Problem statement = Write the continuation of the essay on negative evidence versus scientific critique, beginning right after its final sentence.

Selection =
--- Start ---
Negative Evidence versus Scientific Critique

Negative Evidence versus Scientific Critique.

-- In defense of the scientific method.

By J. T. Enright

<<This brief essay has been composed in an attempt to clarify the difference between "negative evidence" and a "negative" critique, a subtle distinction that is perhaps not adequately appreciated by the general public.>>

In private correspondence from a non-scientist, I have been criticized for "negativism" and for relying on "negative evidence" in my publications about the Munich dowsing experiments (Skeptical Inquirer, Jan./Feb.1999, and other references there). My correspondent went on to say, "Negative anything is by definition frustrating, energy draining, etc. There is a certain stagnant quality about such cul-de-sacs associated with the term `negative'". Those are allegations of serious concern in a society where everyone is urged to "think positively", and in which negativism was given a strongly pejorative flavor in the public mind by Spiro Agnew many years ago, when he referred disparagingly to his critics as the ". . . nattering nabobs of negativism . . .".
--- End ---
[Data records]
--- Start ---
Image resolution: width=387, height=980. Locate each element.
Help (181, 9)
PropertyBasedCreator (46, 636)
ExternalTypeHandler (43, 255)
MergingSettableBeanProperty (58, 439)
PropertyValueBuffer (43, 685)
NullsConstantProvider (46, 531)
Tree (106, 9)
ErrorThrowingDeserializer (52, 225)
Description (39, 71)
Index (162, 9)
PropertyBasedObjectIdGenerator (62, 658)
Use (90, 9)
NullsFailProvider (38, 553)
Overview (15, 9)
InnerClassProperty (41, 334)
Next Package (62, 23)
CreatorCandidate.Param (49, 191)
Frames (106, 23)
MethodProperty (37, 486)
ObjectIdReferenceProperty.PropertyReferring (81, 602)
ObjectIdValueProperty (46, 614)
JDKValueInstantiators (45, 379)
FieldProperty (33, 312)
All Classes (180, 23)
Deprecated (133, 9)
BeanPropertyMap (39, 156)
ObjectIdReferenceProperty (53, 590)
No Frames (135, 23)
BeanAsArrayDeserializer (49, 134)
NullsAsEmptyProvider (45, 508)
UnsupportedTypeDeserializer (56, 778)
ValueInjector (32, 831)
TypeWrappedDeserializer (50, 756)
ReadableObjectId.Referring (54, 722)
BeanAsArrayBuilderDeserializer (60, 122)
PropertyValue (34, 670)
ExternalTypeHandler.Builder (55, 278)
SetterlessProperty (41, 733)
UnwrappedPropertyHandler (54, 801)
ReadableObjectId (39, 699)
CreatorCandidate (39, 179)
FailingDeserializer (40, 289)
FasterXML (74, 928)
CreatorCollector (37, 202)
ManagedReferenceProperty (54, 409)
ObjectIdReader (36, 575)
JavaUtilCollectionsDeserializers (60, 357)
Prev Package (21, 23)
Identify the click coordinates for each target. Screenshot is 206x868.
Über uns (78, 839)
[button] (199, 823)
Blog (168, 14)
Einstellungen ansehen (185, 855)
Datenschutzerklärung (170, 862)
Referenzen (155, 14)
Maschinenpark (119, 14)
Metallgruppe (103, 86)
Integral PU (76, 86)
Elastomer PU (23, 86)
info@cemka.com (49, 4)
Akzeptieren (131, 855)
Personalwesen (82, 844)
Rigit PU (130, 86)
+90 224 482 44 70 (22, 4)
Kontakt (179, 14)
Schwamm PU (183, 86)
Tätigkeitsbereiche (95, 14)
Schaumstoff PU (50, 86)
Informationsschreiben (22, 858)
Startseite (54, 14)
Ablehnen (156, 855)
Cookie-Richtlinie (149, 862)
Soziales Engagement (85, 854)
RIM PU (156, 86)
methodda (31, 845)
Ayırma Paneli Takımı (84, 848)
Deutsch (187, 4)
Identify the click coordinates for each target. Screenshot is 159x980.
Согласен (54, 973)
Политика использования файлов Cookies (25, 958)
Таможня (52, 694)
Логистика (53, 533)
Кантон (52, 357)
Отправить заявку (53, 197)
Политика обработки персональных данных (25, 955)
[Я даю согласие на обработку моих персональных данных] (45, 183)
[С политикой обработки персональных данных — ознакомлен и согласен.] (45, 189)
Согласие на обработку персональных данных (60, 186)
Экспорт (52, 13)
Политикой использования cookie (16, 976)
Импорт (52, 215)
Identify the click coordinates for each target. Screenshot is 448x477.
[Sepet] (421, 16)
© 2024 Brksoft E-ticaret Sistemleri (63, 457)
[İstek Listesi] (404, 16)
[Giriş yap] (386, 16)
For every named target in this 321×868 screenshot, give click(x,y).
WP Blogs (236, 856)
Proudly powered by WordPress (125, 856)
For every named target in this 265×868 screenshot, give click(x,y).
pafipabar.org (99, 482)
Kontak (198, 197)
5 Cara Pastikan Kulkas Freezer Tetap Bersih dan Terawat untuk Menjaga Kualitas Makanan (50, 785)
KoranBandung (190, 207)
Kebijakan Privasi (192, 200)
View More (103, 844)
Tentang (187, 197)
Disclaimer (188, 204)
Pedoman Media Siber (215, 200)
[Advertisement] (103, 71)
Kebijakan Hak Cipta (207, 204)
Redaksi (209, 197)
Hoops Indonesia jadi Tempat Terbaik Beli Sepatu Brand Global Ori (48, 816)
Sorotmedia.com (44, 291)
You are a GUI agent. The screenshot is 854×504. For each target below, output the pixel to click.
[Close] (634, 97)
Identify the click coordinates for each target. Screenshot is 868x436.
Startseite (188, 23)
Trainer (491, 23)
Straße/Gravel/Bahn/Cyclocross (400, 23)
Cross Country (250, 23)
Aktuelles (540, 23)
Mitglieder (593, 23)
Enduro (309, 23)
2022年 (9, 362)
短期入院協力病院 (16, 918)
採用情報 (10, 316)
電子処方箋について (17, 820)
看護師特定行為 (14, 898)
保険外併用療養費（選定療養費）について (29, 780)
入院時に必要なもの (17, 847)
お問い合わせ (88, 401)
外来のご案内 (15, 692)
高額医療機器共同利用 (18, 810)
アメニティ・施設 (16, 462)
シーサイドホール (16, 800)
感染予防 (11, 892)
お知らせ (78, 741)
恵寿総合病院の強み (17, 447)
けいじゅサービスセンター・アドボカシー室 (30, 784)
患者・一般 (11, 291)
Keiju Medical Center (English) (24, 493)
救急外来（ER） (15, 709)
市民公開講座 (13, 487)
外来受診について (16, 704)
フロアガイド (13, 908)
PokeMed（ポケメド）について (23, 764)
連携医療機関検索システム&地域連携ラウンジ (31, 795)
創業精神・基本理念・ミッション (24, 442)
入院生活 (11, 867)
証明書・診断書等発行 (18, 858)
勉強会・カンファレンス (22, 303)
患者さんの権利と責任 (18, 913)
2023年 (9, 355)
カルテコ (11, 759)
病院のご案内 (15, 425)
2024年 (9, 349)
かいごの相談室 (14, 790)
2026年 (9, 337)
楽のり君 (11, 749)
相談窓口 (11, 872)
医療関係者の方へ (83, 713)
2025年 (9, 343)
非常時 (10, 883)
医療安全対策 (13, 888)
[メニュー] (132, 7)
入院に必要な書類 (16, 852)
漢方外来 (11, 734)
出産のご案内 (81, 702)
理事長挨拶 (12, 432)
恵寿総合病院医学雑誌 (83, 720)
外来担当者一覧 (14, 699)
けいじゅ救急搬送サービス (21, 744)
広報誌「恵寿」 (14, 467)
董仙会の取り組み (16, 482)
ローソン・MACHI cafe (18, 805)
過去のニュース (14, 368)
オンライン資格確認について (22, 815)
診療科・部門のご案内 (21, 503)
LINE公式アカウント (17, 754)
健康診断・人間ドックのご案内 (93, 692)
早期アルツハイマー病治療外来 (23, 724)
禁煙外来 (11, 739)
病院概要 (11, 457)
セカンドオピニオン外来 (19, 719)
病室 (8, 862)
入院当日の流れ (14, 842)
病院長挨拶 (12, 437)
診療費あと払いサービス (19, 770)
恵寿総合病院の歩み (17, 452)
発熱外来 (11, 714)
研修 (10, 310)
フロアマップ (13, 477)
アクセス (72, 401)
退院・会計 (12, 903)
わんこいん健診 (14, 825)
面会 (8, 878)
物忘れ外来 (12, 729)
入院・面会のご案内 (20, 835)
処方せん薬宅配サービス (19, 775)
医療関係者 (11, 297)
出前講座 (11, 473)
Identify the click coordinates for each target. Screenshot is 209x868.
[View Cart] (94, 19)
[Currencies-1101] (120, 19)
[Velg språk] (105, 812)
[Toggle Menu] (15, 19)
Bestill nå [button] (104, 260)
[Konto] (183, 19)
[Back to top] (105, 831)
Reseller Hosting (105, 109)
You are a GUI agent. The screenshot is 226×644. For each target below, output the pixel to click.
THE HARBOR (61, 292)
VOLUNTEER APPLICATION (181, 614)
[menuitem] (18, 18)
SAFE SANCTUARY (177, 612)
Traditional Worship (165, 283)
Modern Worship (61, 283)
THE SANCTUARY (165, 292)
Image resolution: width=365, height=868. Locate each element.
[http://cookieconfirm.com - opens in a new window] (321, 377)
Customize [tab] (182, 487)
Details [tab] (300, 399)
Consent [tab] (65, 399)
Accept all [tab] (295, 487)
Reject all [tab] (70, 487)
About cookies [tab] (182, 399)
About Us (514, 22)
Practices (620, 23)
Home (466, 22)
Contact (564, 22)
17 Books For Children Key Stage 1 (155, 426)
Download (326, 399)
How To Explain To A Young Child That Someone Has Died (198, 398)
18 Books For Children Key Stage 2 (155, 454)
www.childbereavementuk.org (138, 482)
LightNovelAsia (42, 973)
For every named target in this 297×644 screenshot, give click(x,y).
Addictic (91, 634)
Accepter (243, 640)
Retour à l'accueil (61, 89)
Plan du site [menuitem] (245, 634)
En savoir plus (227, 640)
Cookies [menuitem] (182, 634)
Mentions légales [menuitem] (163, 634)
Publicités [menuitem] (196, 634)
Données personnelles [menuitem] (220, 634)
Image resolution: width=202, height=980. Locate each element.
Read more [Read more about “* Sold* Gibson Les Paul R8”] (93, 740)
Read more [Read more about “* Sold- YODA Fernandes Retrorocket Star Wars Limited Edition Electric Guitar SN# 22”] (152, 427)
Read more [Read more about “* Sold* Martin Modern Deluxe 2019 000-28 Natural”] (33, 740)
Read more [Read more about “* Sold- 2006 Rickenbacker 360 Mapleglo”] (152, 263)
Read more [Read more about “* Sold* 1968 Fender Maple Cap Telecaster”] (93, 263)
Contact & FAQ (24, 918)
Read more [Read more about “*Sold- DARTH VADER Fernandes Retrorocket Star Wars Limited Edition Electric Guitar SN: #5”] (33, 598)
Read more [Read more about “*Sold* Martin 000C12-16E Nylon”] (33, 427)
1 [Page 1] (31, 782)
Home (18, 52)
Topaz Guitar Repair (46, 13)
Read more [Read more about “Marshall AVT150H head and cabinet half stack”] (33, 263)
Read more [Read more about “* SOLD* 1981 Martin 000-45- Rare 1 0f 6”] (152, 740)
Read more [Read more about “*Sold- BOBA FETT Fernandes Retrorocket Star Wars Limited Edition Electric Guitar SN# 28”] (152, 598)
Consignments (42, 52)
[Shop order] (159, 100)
--- End ---
Answer to the exercise =
What, exactly, is "negative evidence"? In the context of scientific research, it does not simply mean an observed result indicating that nothing at all of interest was observed. Sometimes a researcher is so convinced of his preferred interpretation that he may ignore some of his own results (which go the other way: negative evidence) in describing the research. This is a cardinal sin for a scientist, reflecting lack of proper objectivity. Another common situation is that a different scientist may attempt to replicate a phenomenon reported in the literature, and finds that he gets a quite different and uninteresting result. This also represents negative evidence; it is, indeed, a negative result. Replication of a real phenomenon should consistently yield the same kind of evidence, and when that's not so, the original report is open to suspicion. This sort of situation, however, is particularly problematic in science because the broader community has inadequate evidence to decide which of the two conflicting results possibly represents incompetence or a serious mistake on the part of one or the other of the experimenters. Sometimes, indeed, science does proceed in this way, and if attempts at replication in many laboratories all fail, the original report certainly loses credibility.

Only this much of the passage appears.